Le loup patient
Quel animal court après le temps ? C'est l'Homme !
De là vient tout son mal. Patience. Patience
Dans l'azur, pour le poète et l'astronome.
Et patience ici-bas, pour nous, les pauvres hommes
Qui fuyons ses silences.
Car le fruit mûri longuement
À la fin est le plus apprécié.
J'en veux pour preuve cet événement :
Au cours de la saison d'hiver,
Un loup, gavé d'air et de vent,
cherchant bon gîte et bon couvert,
Pénétra dans le jardinet
D'une humble maison forestière.
Or, tandis qu'il glissait de son pas chaloupé
Sous la fenêtre entrebâillée,
- Etait-ce un loup de mer qui avait mal tourné ? -
Voici qu'il entend la maman
Gronder son marmot turbulent :
" Sois sage, disait-elle, ou je vais te jeter
Par la fenêtre et le loup viendra te manger ! "
Nul doute, pour l'adorateur de la Lune,
C'est là une invitation de dame Fortune !

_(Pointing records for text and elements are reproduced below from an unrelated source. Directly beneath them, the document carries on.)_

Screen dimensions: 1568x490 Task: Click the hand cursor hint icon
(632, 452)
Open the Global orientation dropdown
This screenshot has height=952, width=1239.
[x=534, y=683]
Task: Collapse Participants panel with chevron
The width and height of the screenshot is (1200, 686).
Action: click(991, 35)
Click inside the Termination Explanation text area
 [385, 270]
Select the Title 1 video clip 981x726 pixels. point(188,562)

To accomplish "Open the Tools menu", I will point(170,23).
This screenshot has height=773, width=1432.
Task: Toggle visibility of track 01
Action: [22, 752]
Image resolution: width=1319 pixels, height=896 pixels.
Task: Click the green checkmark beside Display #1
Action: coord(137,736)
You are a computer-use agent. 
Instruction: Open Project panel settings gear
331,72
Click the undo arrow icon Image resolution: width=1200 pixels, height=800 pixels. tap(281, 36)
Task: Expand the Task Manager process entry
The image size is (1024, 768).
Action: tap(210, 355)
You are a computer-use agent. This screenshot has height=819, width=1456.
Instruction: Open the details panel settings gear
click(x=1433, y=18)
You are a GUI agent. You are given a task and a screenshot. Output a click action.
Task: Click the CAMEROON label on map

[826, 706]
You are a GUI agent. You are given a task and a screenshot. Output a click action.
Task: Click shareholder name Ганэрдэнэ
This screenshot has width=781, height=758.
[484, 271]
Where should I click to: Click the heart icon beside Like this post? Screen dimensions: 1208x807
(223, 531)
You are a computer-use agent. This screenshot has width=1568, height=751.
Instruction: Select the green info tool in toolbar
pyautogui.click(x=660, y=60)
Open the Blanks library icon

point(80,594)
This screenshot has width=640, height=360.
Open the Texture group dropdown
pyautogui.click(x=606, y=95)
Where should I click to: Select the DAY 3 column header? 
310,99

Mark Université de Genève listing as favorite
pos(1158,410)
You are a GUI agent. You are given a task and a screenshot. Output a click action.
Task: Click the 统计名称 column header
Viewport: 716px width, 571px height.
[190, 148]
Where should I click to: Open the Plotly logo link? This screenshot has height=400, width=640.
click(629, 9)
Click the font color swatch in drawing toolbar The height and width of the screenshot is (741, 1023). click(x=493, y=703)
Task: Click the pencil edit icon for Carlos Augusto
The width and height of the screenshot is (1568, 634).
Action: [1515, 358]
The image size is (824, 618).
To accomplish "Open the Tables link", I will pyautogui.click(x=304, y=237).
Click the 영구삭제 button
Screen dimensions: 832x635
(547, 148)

Il attend donc fort patiemment
- Quoique de plus en plus affamé -
Qu'on lui livre enfin son dîner.
Le jour s'écoule lentement.
Mais rien ne vient ! Par chance, à l'heure
Où l'Esprit de la nuit clôt les yeux des humains
D'un crêpe de satin, à l'heure
Où les noirs bataillons des sapins
Se poudrent de perlimpinpin,
Quand le loup blanc lui-même devient gris,
Que le dernier des chiens s'en retourne au logis,
Le maître de ces lieux sort d'un estaminet,
Ayant bu le maigre salaire
D'une semaine de labeur d'enfer
Et accostant chez lui soûl comme un polonais,
Plus excité qu'un porc sauvage,
Vous jette, pour calmer sa rage,
Femme et enfant par la fenêtre !
(On a beau être humain, on n'en est pas moins bête
!)
Pour notre loup ce fut pain bénit. Ce soir-là,
Il soupa fort bien
par deux fois !
Attestant à qui sait l'entendre,
Que tout vient à point à qui sait attendre.